Construction has moved slowly away from a hard-bid process, in which an owner would engage an architect to complete drawings with an engineer that were then sent out for bid to construction companies. Now more common are methods of construction delivery that bring architects, engineers and construction companies together at the beginning of the process.
“Because of the speed that we generally move on a project now, there is a need for interaction between us and the architect and us and the contractor much earlier in the process than there was 10 years ago,” says Doug Phillips, principal at Phillips and Bacon engineering firm.
This also fosters an environment of teamwork, where hard bid projects can create an adversarial relationship, says John Cowen, owner of Cowen Construction.
“When you bring your entire team together – architects, engineers and construction company – they are all working on the same team toward the same goal,” says Cowen.
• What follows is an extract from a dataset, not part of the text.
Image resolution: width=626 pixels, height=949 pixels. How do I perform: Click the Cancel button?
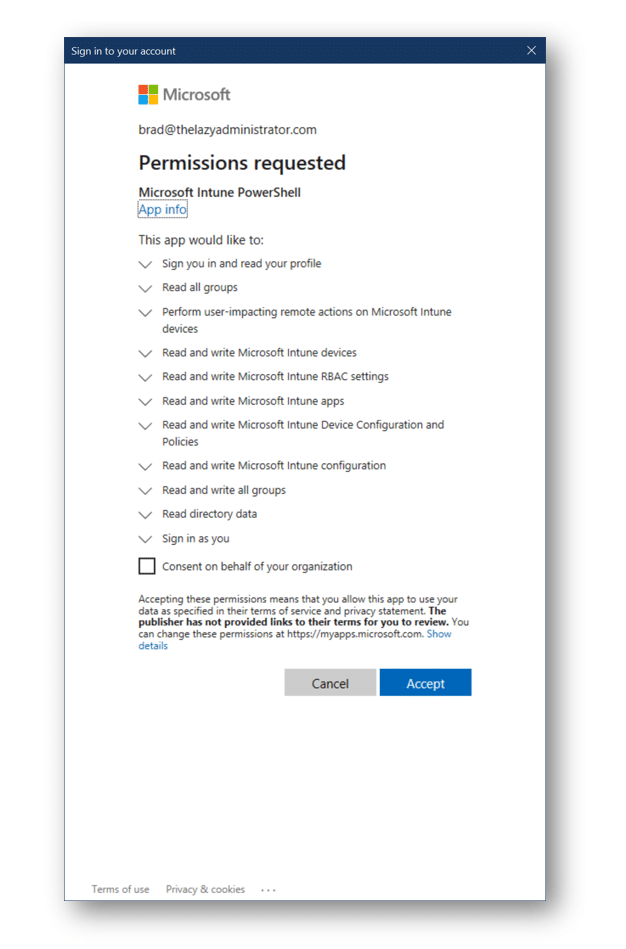point(330,683)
This allows construction companies to hit the ground running, as well.
“As the architect begins to draw we can also begin to do some pricing and help the architects stay on budget,” says Leslie Goode, director of marketing and business development at Timberlake Construction.
In the end it is nice for the construction company because they are handed a set of drawings they are already familiar with, she says.
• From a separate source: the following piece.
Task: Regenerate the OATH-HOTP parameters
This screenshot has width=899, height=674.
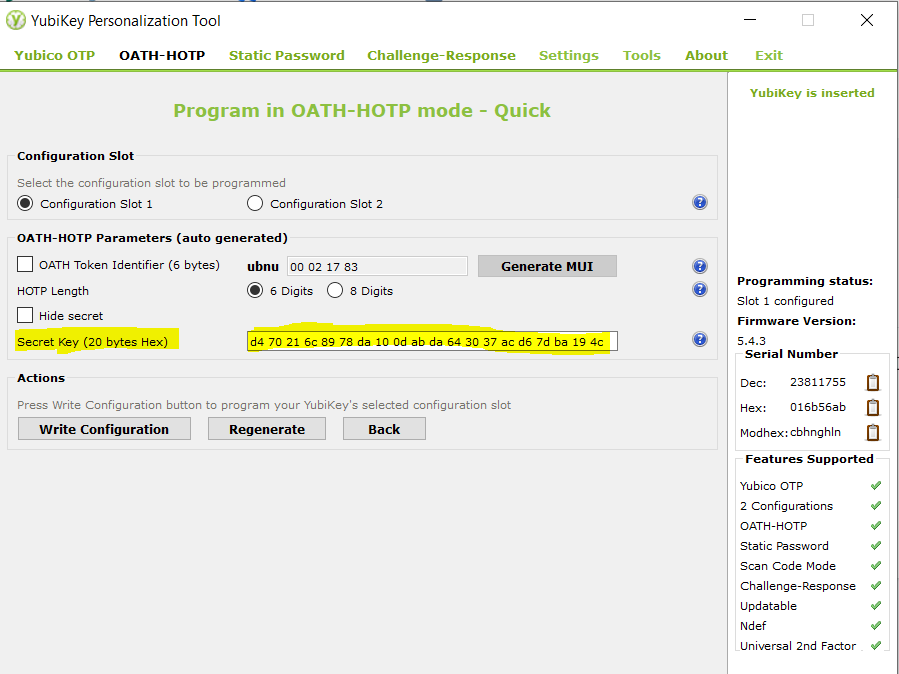Action: coord(265,428)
“This approach normally results in significant cost and schedule savings for the owner,” says Steve Olson, group president at Boldt Construction. Boldt’s Integrated Lean Project Delivery follows this practice.
Historically, only very large projects utilized this construction management approach, but demand has trickled down to smaller jobs, says John Priest, Crossland Construction Southwest region president.
“You work as a team very early on and work with a common goal of getting the owner the most building for their money,” he says.
“It provides the owner a transparent process. They get to see the bids, the fees. They get to see everything. It gives some owners a lot of comfort when they get to be a part of the process,” says Bob Jack, Manhattan Construction Tulsa division senior vice president.
From the moment an owner decides to build to when a shovel first hits the ground is generally six to nine months, says Kollmann. At that time construction companies dispatch a network of subcontractors to carry out the work of assembling the structure from what has been created on paper.
A construction company may engage 20 to 30 subcontracting companies in the course of a project. Large projects can require up to 50 subcontracting companies, but are scarce since the economic slump.
“There are not as many large projects, but considerably more small projects,” says Clint Frederick, marketing manager at Matrix Engineering.
Competition for these smaller projects is fierce.
“You get a lot of people competing for smaller projects, where you had design firms and construction firms that weren’t interested before in a $4 or $5 million project,” says Brad Thurman, principal and chief marketing officer at Wallace Engineering.
Priest says he’s also seen more competition from out-of-state companies looking to benefit from Oklahoma’s comparatively healthy market.
“Oklahoma has been in a little bit of a bubble from an economy and construction standpoint,” he says.
While private construction has slowed significantly, developers have benefited from public sector growth. “Before the economy went south, we were doing more private work, and as the economy affected the private developers our work shifted to public sector,” says Matt Crafton, president of Crafton Tull architecture and engineering firm.
Slumps in economy first impact architectural and engineering firms. Often construction companies have a backlog of up to a year to work through before they feel an economic downturn. Likewise, upturns in economy are felt first by architects and engineers and later by construction companies.
The subcontractors are often the most vulnerable in this ripple. “The two things we’ve seen is a lot of subcontractors go out of business and a lot of them going out of state for work,” says Goode.
But Goode remains optimistic and leans on the architecture community to give her hints about what is to come.
“The architects are picking up. They are telling us they are getting more jobs in their studios,” she says.